Dollard Falot n’avait pas dormi de la nuit.
En fait, il était debout depuis 36 heures et les vols successifs Paris/New York/Orlando l’avaient épuisé tellement qu’il était maintenant incapable de se mettre au lit. Toute cette végétation. La route pour venir de l’aéroport au volant d’une grosse Jeep à transmission automatique. Le lever de soleil sur l’Atlantique, là, juste au bout de la jetée.
Le gars, tout habillé, debout sur la rambarde, qui regardait la mer en se demandant s’il devait se jeter dans le creux d’une vague ou sur sa crête…
Falot s’avança en se trainant les pieds pour éviter que le pauvre type ne soit surpris et tombe par accident. Quitte à sauter, aussi bien le faire de sa propre volonté.
— C’est trente pieds jusqu’en bas et les vagues n’ont que quatre pieds et le fond fait douze pieds… si vous attendiez jusqu’à jeudi… Nostravagus, le site de prévision surf, annonce neuf pieds pour jeudi… parce qu’avec quatre pieds, ça risque de faire mal !
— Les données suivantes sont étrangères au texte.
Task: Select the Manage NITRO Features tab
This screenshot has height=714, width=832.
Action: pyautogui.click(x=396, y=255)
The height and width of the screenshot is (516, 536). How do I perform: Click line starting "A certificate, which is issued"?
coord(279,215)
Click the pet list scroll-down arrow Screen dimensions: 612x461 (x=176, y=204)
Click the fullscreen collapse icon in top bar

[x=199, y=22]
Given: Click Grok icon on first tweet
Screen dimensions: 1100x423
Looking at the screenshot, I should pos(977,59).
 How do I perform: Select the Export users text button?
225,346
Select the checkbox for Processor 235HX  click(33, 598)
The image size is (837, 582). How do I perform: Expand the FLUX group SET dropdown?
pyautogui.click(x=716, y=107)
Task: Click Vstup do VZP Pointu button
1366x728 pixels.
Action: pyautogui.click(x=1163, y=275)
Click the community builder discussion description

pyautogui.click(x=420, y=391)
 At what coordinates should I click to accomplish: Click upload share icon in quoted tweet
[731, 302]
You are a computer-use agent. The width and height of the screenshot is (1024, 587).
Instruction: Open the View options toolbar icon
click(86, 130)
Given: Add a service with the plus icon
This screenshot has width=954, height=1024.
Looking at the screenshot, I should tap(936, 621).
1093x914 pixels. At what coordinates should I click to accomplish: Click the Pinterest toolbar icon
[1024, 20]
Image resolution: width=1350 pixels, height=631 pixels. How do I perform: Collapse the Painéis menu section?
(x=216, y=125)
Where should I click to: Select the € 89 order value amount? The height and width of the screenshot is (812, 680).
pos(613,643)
L’homme se retourna lentement.
— Quatre pieds, six pieds, neuf pieds, douze pieds… je veux en finir ! La vie est un enfer : je suis ruiné et je couche dans ma voiture. Et devinez quoi ? J’ai même pas terminé de la payer, cette automobile ! Elle va être saisie et je vais me retrouver sur le trottoir. Vous avez vu l’état des trottoirs dans cette ville ? Non, bien entendu : vous êtes un touriste ! Et pourquoi vous n’êtes pas arrivé plus tôt pour me louer une chaise et un parasol ? Plus personne ne loue de chaise longue : ils se couchent sur des serviettes de plage…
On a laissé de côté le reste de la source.